(TASK DESCRIPTION): Please print the entries below exactly, from the line with "Corporates (576, 884)" through the line with "World (736, 88)", including both of those lines and leaving out all others.

--------------------------------

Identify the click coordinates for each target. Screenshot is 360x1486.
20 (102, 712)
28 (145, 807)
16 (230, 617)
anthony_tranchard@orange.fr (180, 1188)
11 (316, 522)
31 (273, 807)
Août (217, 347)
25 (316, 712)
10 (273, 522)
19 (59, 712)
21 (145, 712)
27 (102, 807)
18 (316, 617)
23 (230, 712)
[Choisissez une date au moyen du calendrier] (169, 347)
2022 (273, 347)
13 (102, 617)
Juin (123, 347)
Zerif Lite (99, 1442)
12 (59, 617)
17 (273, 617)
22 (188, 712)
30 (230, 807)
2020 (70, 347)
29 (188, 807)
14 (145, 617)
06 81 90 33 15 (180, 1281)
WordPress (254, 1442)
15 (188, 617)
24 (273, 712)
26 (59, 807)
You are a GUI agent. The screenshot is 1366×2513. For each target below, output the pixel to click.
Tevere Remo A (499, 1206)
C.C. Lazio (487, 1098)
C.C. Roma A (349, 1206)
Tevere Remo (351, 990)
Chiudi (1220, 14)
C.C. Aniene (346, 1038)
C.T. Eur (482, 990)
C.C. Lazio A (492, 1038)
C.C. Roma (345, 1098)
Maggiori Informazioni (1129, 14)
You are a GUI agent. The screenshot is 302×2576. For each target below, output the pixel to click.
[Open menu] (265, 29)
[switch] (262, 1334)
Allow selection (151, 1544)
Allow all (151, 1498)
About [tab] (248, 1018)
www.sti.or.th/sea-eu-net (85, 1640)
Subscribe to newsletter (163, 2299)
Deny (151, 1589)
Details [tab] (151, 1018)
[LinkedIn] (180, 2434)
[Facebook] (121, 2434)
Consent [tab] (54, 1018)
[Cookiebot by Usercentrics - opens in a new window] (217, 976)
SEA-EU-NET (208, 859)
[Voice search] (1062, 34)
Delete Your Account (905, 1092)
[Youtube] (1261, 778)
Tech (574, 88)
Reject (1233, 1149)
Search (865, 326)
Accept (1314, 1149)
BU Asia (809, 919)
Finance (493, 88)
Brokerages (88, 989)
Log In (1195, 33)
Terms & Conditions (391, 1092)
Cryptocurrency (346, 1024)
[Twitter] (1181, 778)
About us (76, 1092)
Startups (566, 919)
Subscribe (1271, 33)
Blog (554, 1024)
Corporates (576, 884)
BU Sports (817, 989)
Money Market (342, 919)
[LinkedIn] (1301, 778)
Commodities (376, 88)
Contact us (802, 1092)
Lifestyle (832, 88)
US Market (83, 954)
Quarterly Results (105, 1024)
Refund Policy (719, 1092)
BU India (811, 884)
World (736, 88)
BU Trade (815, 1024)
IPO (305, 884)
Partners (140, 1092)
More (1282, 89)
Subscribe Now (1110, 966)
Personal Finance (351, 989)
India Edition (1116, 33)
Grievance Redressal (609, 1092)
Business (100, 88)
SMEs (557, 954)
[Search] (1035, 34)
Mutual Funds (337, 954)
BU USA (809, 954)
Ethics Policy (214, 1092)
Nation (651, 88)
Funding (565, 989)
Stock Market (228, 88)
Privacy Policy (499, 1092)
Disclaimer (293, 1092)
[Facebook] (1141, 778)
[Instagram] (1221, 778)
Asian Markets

--------------------------------

(ANSWER):
Corporates (576, 884)
BU Sports (817, 989)
Money Market (342, 919)
[LinkedIn] (1301, 778)
Commodities (376, 88)
Contact us (802, 1092)
Lifestyle (832, 88)
US Market (83, 954)
Quarterly Results (105, 1024)
Refund Policy (719, 1092)
BU India (811, 884)
World (736, 88)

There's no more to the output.